ここでは一人で暮らすつもりだったのだが。
とその時、ジャックの背後から誰かが話しかけてきた。
「お? なんだ、先客がいたのか」
その声に振り返ると、そこにはジャックと同い年くらいと思しき青年が立っていた。
茶髪の頭で、背がすらっと高い。
年季の入ったローブを纏い、大きな鞄を手にしている。
「あのぉ、あなたは……」
「俺か? 俺はミシェル・スミス。君のルームメイトだ」
「……ルームメイト? ここって一人で暮らすんじゃ……」
「あれ、聞いてなかったのか? この学生寮は二人で一部屋。つまり、俺と君はここで一緒に暮らしていくことになるんだ」
「マ、マジか……」
ジャックはひどく戸惑った。
ルームメイトがいるだなんて、誰からも聞かされていなかった。
別に嫌というわけではないが、あまりにも突然すぎる。
とはいえ、挨拶くらいはしておかなければならない。
「えっと、ジャック・ハリソンです。どうぞよろしく……」
「おう、こちらこそよろしくな!」
二人は握手を交わした。
こうして、ジャックにルームメイトができた。
その後、二人は雑談を始めた。
「へぇー、イリザから来たのか」
「ええ、まぁ……」
「てことは、俺の地元のすぐそばだな」
「そうなんですか?」
「ああ。イリザの隣にあるリエ村って所なんだ。知ってるか?」
「ええ。もちろん知ってますとも」
リエ村とは、イリザの隣にある小さな村である。
山に囲まれた集落で、人口も2000人程度と少ない。
ちなみに、リエ村は戦士の村として知られている。
ミシェルの一族も戦士なのだろうか。
「リエ村が地元ってことは、ご家族も戦士だったりするのですか?」
「ああ。

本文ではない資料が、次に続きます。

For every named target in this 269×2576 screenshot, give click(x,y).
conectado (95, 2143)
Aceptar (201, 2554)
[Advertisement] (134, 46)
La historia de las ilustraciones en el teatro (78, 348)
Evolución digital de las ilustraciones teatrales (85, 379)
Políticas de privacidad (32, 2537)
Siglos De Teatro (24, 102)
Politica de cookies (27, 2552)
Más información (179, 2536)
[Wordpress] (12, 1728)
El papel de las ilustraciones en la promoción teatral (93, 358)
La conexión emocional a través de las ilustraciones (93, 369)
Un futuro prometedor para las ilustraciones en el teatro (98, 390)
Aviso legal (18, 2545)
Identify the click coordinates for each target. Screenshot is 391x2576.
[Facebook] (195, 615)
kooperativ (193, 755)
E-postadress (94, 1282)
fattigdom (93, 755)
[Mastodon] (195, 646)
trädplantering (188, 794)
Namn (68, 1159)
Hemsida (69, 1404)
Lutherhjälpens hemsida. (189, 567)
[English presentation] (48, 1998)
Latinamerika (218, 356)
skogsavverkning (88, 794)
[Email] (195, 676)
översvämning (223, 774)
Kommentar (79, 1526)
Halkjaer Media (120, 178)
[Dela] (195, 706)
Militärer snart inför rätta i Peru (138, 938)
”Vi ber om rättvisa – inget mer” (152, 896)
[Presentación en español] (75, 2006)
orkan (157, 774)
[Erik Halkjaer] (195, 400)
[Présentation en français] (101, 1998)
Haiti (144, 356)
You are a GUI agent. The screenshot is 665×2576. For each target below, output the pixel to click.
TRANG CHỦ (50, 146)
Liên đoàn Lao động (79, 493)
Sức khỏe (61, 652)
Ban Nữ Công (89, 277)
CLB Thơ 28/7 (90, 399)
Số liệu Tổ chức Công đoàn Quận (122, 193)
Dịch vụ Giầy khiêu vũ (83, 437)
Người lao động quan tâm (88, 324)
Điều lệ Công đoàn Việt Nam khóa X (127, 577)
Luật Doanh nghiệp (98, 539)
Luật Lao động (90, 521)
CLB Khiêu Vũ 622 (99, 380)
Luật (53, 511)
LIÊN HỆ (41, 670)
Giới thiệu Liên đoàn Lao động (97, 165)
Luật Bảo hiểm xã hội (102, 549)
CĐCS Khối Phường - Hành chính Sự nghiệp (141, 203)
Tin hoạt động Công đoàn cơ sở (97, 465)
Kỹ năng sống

うちは代々戦士だな」
「でもこの学院に来たってことは魔術師を目指しているんですよね?」
「まぁそうだな」
「戦士にはならないのですか?」
「俺は魔術の道一筋で行くつもりだ」
「は、はぁ……」
戦士というのは立派な職業で、憧れる者も多い。
それなのに、なぜミシェルは魔術の道を志すのだろうか。
ジャックは不思議でならなかった。
すると、ミシェルが重々しく口を開いた。
「昔、リエ村が国王と敵対したことがあってな」
「こ、国王と!? そりゃまたどうして……」
「当時のリエ村は歴史に残るような飢饉に見舞われていたんだ。飢えに耐えかねて、そこら辺に転がっている死体を食い荒らす村人まで現れたくらいだ。そこで村長は、村人の納税義務を一時的になくした。税がどうとか言ってる場合じゃなかったからな」
「まぁそうなりますよね」
「でも国王はそれを許さなかった。飢饉だろうが何だろうが、村人から税を搾り取れって村長に命じたんだ」
「そんな……ひどい……」
ジャックは絶句した。
飢饉の時まで税にこだわるとは。
国王に人の心はないのだろうか。
ミシェルは険しい顔をして、拳を強く握りしめていた。
そして話を進める。
「それでも村長は国王からの圧に屈しなかった。村人の生活を守るためにな。だが国王は見せしめとして、何万もの帝国軍をリエ村に送り込んだ」
「帝国軍を? 国王はそこまでしたのですか?」
「ああ。そして、村は一夜にして壊滅した。まぁ当たり前の話だけどな。戦士の俺らが人一人を殺している間に、帝国軍は魔術で何十人も殺しちまうんだ。次から次へと首を吹き飛ばしてな」
「……首を?」
「この世のものとは思えない光景だった。あんなのに勝てるわけがない。そこで俺は気づいた。魔術に抗えるのは魔術だけなんだと」
「つまり、この学院で魔術を学ぶのも……」
「ああ。戦士にはない、絶対的な強さを手に入れるためだ」
たしかに魔術というのは絶対的な強さを誇るものだ。
どんなに強い戦士でも、魔術に抗うことはできない。
ミシェルの言っていることは正しい。
だが魔術を手に入れたとして、彼はそれをどうするつもりなのだろうか。
ジャックの中でそんな疑問が駆け巡った。
すると、ミシェルがある話題を振ってきた。
「それはそうと、イリザって大変なことになってるらしいな」
「……大変?」
「あれ、知らないのか? 跡継ぎになるはずだった次期当主が殺されたって話」
「あぁ……」
ジャックは反応に困った。
まさかミシェルがあの事件について触れてくるとは思わなかった。
(こんな所で正体がバレるわけには……。よし、さっさと他の話題に切り替えよう)
とその時、ミシェルが怪訝そうな顔をした。
「そういえば、その次期当主を殺した奴も『ジャック』って名前だったような……。まさか君……」
「え!? あ、いや、それは……」
「なんてな。冗談だよ冗談。ハハハハ!」
ミシェルは愉快そうに笑っていた。
その冗談が実は真実であることを、彼は知る由もない。
ジャックは愛想笑いをしつつも、
(おいおい、勘弁してくれよ……。心臓がいくつあっても足りんわ……)
と、心の中で怯えていた。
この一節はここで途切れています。